The National Palace for Culture in Sofia looks like a huge sports arena and sits at the terminus (or source) of a quarter-mile long watercourse that is the width of two highway lanes. The watercourse is defunct and is now a long stretch of cracked and crumbling concrete and marble.
The Palace is eight stories high with three stories underground; it houses thirteen halls and has 161,500 square feet of exhibition space. It is an amazing place, built in an octagonal shape, filled floor to ceiling with marvelous modernist motifs.
In Vancouver, I have often discussed—usually after too many glasses of wine at an opening in a soon to be demolished cultural facility—what it would be like if people valued art as much as sports. I then try to imagine BC Place Stadium housing art, dance and theatre. I realized as I stood in the National Palace of Culture that this is what that would look like.

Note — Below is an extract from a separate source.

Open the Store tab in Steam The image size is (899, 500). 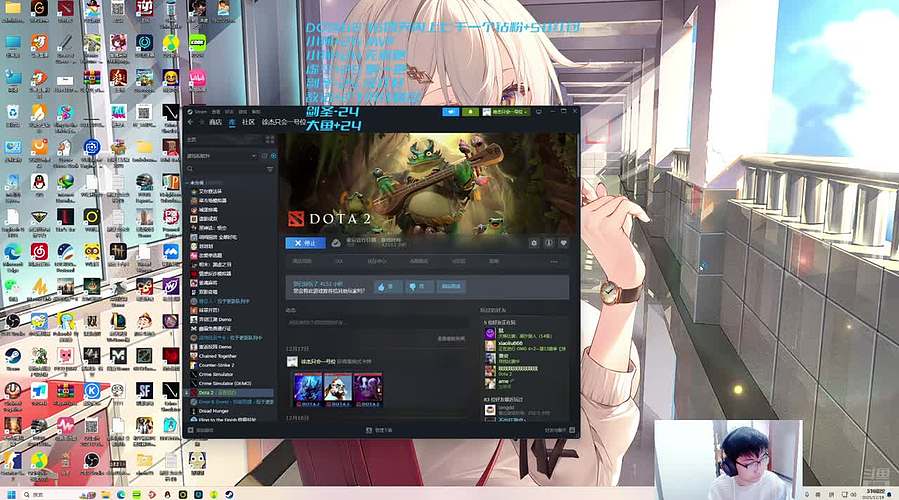214,122
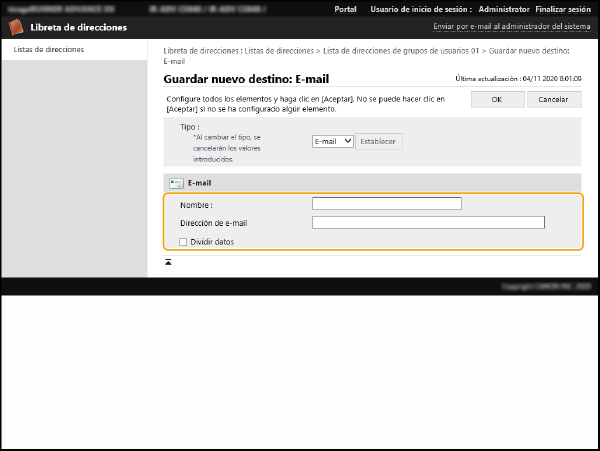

Later, when we told our Bulgarian friend about our visit to the Palace, she smiled ruefully, shook her head, and said, “it’s a ghost.” She told us that the Palace was commissioned by Lyudmila Zhivkova, the daughter of the leader of the Bulgarian Communist Party, Todor Zhivkov, a pro-Soviet hard liner. Zhivkova was an art historian who loved Bulgarian culture. She championed Bulgarian artists and her overt promotion of Bulgarian culture was definitely anti-Soviet, but she managed to get away with it—or did she?

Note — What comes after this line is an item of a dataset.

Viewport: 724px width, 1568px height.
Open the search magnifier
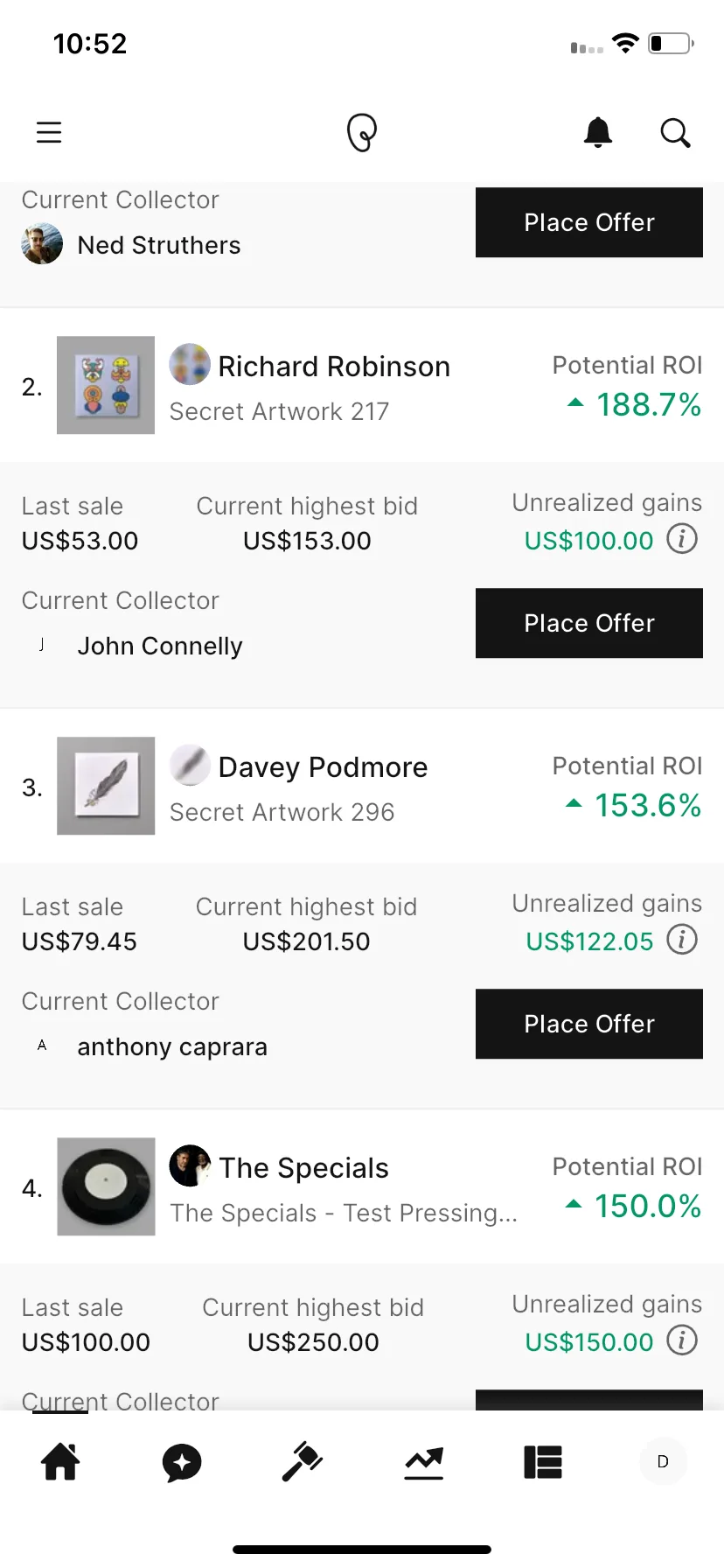click(675, 133)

Zhivkova did not live to see the opening of the Palace; she died before it was finished. Our friend tells us Zhivkova died mysteriously, “like Marilyn Monroe.” Zhivkova’s Wikipedia entry says that she died of brain cancer. It also says she was a prominent cultural advocate, but that her regime had no lasting impact. In Sofia, a city surrounded by monuments to men for all kinds of questionable achievements, I found this statement enraging—no lasting impact. If we were to evaluate impact based on the sheer mass of a monument then, Zhivkova would win hands down.